## WHAT IS REQUIRED
Turn each line of the listing below into a string in a JSON list, one string per line, leaving out blank lines.

== Segment start ==

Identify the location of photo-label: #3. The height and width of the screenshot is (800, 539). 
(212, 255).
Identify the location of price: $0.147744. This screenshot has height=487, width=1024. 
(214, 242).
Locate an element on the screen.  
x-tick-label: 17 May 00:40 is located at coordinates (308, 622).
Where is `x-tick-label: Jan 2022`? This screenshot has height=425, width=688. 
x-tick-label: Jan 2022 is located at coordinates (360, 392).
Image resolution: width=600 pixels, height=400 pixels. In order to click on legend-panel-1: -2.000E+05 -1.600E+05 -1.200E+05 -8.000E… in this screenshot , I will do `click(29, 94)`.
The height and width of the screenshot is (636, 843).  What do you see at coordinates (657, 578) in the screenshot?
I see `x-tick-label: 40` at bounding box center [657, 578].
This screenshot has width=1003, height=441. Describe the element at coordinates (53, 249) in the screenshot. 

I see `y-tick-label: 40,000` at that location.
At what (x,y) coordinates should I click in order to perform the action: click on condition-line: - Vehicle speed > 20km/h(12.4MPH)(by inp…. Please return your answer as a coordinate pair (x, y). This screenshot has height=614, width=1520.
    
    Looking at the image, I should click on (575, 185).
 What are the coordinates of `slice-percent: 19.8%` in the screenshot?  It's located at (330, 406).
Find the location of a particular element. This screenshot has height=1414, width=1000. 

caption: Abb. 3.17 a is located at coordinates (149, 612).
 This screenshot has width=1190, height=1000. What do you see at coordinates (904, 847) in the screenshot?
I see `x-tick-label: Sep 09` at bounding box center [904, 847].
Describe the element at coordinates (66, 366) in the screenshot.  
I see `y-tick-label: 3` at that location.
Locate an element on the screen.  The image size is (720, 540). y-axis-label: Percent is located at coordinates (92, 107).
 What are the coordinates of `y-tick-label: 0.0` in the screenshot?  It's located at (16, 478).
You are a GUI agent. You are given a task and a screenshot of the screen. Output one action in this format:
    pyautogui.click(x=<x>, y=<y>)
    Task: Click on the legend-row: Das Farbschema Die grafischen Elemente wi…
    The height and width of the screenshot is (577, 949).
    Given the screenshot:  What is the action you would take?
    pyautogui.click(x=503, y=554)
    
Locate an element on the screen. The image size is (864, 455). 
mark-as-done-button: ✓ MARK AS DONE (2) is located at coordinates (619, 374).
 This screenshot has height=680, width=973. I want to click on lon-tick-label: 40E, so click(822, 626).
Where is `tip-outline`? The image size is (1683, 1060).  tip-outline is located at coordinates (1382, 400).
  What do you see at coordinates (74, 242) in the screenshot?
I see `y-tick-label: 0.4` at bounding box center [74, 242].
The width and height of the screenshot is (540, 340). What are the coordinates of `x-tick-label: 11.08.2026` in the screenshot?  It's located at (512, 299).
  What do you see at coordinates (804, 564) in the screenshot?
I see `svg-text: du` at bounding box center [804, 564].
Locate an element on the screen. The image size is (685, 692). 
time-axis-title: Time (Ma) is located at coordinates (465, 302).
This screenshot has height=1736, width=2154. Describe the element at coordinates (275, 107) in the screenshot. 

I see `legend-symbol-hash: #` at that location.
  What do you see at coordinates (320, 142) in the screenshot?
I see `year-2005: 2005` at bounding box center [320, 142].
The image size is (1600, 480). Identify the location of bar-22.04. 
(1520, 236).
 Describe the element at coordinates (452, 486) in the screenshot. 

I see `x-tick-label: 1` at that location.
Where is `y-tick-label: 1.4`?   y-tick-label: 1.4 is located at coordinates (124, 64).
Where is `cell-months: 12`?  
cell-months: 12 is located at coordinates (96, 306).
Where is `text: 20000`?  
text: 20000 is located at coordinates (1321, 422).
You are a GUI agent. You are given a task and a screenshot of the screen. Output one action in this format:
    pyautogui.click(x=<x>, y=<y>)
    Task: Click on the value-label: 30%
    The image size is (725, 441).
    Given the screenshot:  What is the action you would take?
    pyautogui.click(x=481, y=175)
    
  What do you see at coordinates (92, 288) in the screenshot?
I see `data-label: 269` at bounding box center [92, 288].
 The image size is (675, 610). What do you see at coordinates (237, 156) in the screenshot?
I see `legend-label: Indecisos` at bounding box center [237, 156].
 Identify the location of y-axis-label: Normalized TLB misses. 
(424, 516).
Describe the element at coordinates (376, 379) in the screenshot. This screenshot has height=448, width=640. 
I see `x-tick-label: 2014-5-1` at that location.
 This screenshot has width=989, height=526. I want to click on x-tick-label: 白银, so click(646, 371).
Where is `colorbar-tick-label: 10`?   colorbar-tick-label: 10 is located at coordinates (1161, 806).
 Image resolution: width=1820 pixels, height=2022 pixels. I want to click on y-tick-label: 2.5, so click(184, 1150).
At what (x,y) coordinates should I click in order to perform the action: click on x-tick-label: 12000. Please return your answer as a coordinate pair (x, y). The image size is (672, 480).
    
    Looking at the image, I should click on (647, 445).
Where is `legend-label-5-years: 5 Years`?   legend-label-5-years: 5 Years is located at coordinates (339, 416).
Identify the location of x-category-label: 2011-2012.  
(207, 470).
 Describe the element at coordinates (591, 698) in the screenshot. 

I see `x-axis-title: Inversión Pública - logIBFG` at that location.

== Segment end ==

## WRITTEN SOLUTION
[
  "Identify the location of photo-label: #3. The height and width of the screenshot is (800, 539). ",
  "(212, 255).",
  "Identify the location of price: $0.147744. This screenshot has height=487, width=1024. ",
  "(214, 242).",
  "Locate an element on the screen.  ",
  "x-tick-label: 17 May 00:40 is located at coordinates (308, 622).",
  "Where is `x-tick-label: Jan 2022`? This screenshot has height=425, width=688. ",
  "x-tick-label: Jan 2022 is located at coordinates (360, 392).",
  "Image resolution: width=600 pixels, height=400 pixels. In order to click on legend-panel-1: -2.000E+05 -1.600E+05 -1.200E+05 -8.000E… in this screenshot , I will do `click(29, 94)`.",
  "The height and width of the screenshot is (636, 843).  What do you see at coordinates (657, 578) in the screenshot?",
  "I see `x-tick-label: 40` at bounding box center [657, 578].",
  "This screenshot has width=1003, height=441. Describe the element at coordinates (53, 249) in the screenshot. ",
  "I see `y-tick-label: 40,000` at that location.",
  "At what (x,y) coordinates should I click in order to perform the action: click on condition-line: - Vehicle speed > 20km/h(12.4MPH)(by inp…. Please return your answer as a coordinate pair (x, y). This screenshot has height=614, width=1520.",
  "    Looking at the image, I should click on (575, 185).",
  " What are the coordinates of `slice-percent: 19.8%` in the screenshot?  It's located at (330, 406).",
  "Find the location of a particular element. This screenshot has height=1414, width=1000. ",
  "caption: Abb. 3.17 a is located at coordinates (149, 612).",
  " This screenshot has width=1190, height=1000. What do you see at coordinates (904, 847) in the screenshot?",
  "I see `x-tick-label: Sep 09` at bounding box center [904, 847].",
  "Describe the element at coordinates (66, 366) in the screenshot.  ",
  "I see `y-tick-label: 3` at that location.",
  "Locate an element on the screen.  The image size is (720, 540). y-axis-label: Percent is located at coordinates (92, 107).",
  " What are the coordinates of `y-tick-label: 0.0` in the screenshot?  It's located at (16, 478).",
  "You are a GUI agent. You are given a task and a screenshot of the screen. Output one action in this format:",
  "    pyautogui.click(x=<x>, y=<y>)",
  "    Task: Click on the legend-row: Das Farbschema Die grafischen Elemente wi…",
  "    The height and width of the screenshot is (577, 949).",
  "    Given the screenshot:  What is the action you would take?",
  "    pyautogui.click(x=503, y=554)",
  "Locate an element on the screen. The image size is (864, 455). ",
  "mark-as-done-button: ✓ MARK AS DONE (2) is located at coordinates (619, 374).",
  " This screenshot has height=680, width=973. I want to click on lon-tick-label: 40E, so click(822, 626).",
  "Where is `tip-outline`? The image size is (1683, 1060).  tip-outline is located at coordinates (1382, 400).",
  "  What do you see at coordinates (74, 242) in the screenshot?",
  "I see `y-tick-label: 0.4` at bounding box center [74, 242].",
  "The width and height of the screenshot is (540, 340). What are the coordinates of `x-tick-label: 11.08.2026` in the screenshot?  It's located at (512, 299).",
  "  What do you see at coordinates (804, 564) in the screenshot?",
  "I see `svg-text: du` at bounding box center [804, 564].",
  "Locate an element on the screen. The image size is (685, 692). ",
  "time-axis-title: Time (Ma) is located at coordinates (465, 302).",
  "This screenshot has height=1736, width=2154. Describe the element at coordinates (275, 107) in the screenshot. ",
  "I see `legend-symbol-hash: #` at that location.",
  "  What do you see at coordinates (320, 142) in the screenshot?",
  "I see `year-2005: 2005` at bounding box center [320, 142].",
  "The image size is (1600, 480). Identify the location of bar-22.04. ",
  "(1520, 236).",
  " Describe the element at coordinates (452, 486) in the screenshot. ",
  "I see `x-tick-label: 1` at that location.",
  "Where is `y-tick-label: 1.4`?   y-tick-label: 1.4 is located at coordinates (124, 64).",
  "Where is `cell-months: 12`?  ",
  "cell-months: 12 is located at coordinates (96, 306).",
  "Where is `text: 20000`?  ",
  "text: 20000 is located at coordinates (1321, 422).",
  "You are a GUI agent. You are given a task and a screenshot of the screen. Output one action in this format:",
  "    pyautogui.click(x=<x>, y=<y>)",
  "    Task: Click on the value-label: 30%",
  "    The image size is (725, 441).",
  "    Given the screenshot:  What is the action you would take?",
  "    pyautogui.click(x=481, y=175)",
  "  What do you see at coordinates (92, 288) in the screenshot?",
  "I see `data-label: 269` at bounding box center [92, 288].",
  " The image size is (675, 610). What do you see at coordinates (237, 156) in the screenshot?",
  "I see `legend-label: Indecisos` at bounding box center [237, 156].",
  " Identify the location of y-axis-label: Normalized TLB misses. ",
  "(424, 516).",
  "Describe the element at coordinates (376, 379) in the screenshot. This screenshot has height=448, width=640. ",
  "I see `x-tick-label: 2014-5-1` at that location.",
  " This screenshot has width=989, height=526. I want to click on x-tick-label: 白银, so click(646, 371).",
  "Where is `colorbar-tick-label: 10`?   colorbar-tick-label: 10 is located at coordinates (1161, 806).",
  " Image resolution: width=1820 pixels, height=2022 pixels. I want to click on y-tick-label: 2.5, so click(184, 1150).",
  "At what (x,y) coordinates should I click in order to perform the action: click on x-tick-label: 12000. Please return your answer as a coordinate pair (x, y). The image size is (672, 480).",
  "    Looking at the image, I should click on (647, 445).",
  "Where is `legend-label-5-years: 5 Years`?   legend-label-5-years: 5 Years is located at coordinates (339, 416).",
  "Identify the location of x-category-label: 2011-2012.  ",
  "(207, 470).",
  " Describe the element at coordinates (591, 698) in the screenshot. ",
  "I see `x-axis-title: Inversión Pública - logIBFG` at that location."
]